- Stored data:
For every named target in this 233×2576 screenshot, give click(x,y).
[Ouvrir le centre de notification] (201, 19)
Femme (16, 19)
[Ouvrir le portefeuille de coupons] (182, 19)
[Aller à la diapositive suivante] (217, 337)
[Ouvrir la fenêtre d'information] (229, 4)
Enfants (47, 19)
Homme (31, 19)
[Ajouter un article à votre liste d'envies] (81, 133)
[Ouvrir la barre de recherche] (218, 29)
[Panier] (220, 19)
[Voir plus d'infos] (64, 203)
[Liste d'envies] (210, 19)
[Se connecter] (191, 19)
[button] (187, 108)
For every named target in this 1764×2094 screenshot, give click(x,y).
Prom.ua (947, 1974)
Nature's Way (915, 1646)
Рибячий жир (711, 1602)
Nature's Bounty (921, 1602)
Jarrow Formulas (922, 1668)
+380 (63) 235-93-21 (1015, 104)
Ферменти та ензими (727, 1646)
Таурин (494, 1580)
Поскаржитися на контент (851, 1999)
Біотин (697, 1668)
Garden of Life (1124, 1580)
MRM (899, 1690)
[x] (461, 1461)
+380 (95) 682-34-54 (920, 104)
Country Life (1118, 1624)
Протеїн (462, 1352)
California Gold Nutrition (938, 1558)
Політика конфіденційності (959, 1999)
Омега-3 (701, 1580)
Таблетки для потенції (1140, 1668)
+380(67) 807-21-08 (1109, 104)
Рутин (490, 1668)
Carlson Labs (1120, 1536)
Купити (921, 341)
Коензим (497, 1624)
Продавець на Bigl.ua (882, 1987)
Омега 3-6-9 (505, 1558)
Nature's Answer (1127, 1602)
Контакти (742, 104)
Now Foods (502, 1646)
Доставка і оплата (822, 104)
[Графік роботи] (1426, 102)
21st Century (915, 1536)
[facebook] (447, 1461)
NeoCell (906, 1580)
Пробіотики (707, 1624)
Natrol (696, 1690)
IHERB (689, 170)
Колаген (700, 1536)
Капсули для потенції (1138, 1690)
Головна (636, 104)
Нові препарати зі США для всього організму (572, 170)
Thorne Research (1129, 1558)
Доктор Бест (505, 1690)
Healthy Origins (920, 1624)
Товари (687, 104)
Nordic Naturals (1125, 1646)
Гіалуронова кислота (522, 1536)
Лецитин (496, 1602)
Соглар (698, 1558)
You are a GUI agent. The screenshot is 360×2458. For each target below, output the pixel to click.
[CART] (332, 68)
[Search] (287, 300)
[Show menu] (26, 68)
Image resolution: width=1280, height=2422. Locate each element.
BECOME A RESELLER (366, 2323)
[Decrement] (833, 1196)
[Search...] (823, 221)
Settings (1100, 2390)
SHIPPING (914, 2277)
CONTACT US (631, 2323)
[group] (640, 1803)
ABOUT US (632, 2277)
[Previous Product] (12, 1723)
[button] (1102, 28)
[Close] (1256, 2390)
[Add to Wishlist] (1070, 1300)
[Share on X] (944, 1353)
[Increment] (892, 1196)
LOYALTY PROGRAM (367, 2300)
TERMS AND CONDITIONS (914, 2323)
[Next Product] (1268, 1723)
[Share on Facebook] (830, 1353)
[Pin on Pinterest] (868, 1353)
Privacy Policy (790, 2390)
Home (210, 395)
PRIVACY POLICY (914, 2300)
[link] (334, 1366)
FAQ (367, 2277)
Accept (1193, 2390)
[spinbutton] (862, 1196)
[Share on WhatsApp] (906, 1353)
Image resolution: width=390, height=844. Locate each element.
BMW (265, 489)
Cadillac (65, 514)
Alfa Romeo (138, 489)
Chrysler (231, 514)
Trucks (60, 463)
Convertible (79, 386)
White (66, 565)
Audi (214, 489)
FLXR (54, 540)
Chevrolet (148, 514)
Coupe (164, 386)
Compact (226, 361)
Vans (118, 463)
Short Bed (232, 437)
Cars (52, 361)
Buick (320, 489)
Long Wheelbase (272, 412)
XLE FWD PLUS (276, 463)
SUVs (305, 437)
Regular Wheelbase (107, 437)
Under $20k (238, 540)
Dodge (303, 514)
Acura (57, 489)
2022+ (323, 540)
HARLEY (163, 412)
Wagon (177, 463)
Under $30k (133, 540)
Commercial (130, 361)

- Assignment: Using the entries above, give back exactly the line containing "[button] (187, 108)", the line containing "[x] (461, 1461)", and every line between them, and nothing else.

- Answer to the exercise:
[button] (187, 108)
For every named target in this 1764×2094 screenshot, give click(x,y).
Prom.ua (947, 1974)
Nature's Way (915, 1646)
Рибячий жир (711, 1602)
Nature's Bounty (921, 1602)
Jarrow Formulas (922, 1668)
+380 (63) 235-93-21 (1015, 104)
Ферменти та ензими (727, 1646)
Таурин (494, 1580)
Поскаржитися на контент (851, 1999)
Біотин (697, 1668)
Garden of Life (1124, 1580)
MRM (899, 1690)
[x] (461, 1461)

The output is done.